Fue una noche de tragedia, frustraciones y llanto en el apartamento de Carlos y Amanda que se resolvió cuando ella le chupó la verga y, con sus dedos, le excavó el agujero y a él le creció la macana como obelisco y se deslechó en la boca de su mujer, mientras ella le meneaba suavemente, desde adentro, el punto g.

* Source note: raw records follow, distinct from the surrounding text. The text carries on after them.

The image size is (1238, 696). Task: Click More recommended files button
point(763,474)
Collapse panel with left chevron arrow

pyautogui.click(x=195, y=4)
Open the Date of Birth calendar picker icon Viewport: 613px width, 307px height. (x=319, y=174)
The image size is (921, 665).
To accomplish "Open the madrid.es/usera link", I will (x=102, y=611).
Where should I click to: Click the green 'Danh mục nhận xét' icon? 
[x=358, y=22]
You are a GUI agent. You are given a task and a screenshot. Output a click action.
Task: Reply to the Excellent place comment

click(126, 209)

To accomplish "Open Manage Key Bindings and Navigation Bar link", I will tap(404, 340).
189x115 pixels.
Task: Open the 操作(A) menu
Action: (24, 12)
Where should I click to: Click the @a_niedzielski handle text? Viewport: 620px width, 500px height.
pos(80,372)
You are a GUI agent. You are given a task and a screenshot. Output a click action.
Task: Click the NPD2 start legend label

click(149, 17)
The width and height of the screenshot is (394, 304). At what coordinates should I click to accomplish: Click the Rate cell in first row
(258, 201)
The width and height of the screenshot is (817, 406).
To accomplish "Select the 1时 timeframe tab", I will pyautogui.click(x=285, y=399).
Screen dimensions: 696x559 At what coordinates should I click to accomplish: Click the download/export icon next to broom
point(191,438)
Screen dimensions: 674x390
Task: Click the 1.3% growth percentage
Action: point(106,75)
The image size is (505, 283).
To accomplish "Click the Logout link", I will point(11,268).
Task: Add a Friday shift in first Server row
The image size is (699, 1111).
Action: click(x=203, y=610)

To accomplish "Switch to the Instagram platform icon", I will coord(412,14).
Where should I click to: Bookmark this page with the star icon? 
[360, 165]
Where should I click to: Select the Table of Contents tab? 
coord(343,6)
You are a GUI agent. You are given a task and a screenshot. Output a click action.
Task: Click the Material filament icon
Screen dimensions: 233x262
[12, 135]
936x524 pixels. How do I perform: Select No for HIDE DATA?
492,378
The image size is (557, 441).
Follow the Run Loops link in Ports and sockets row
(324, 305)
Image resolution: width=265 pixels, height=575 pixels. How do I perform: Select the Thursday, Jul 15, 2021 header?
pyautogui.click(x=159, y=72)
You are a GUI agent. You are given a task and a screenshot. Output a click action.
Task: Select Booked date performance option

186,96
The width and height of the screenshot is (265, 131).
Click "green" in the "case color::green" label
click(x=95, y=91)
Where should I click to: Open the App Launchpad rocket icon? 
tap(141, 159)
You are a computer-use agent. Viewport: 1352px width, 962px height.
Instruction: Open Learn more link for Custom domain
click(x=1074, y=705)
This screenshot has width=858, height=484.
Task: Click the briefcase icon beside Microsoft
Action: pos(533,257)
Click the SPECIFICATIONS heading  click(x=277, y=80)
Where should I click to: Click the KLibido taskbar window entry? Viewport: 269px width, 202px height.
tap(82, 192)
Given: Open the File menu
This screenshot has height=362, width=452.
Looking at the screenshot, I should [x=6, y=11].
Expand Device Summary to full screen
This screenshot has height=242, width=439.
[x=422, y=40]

Al amanecer el lloró por no haberla sabido defender de los rondines aprovechadores y ella lo calmó, mamándole el culo y, poniéndose el arnés, lo hizo suyo.
Y las palabras de ella diciéndole “quiero que seas mi hembra”, “soy tu macho”, se mimetizaron con los movimientos de la pelvis y el bailar de la verga sustituta en sus entrañas hasta que entre tanta danza el, sin tocarse, estalló desechándose en la cama y ella llegó al orgasmo, o lo fingió a tal punto que él prefirió creerle.
Desde luego que aquel incidente nunca entró en sus fantasías expresas y ninguno de los dos lo sacó de la noche de las velas, pero ambos sabían que algo había cambiado.
Él podía ser ella y ella podía ser él.
VI
10 años después de que Carlos probara la leche de Miguel y todo lo que vino a posteriori, lo vio tomando café allí, justo en frente del lugar en que los santos cantan y no pudo menos que sentir un agradable cosquilleo en su esfínter.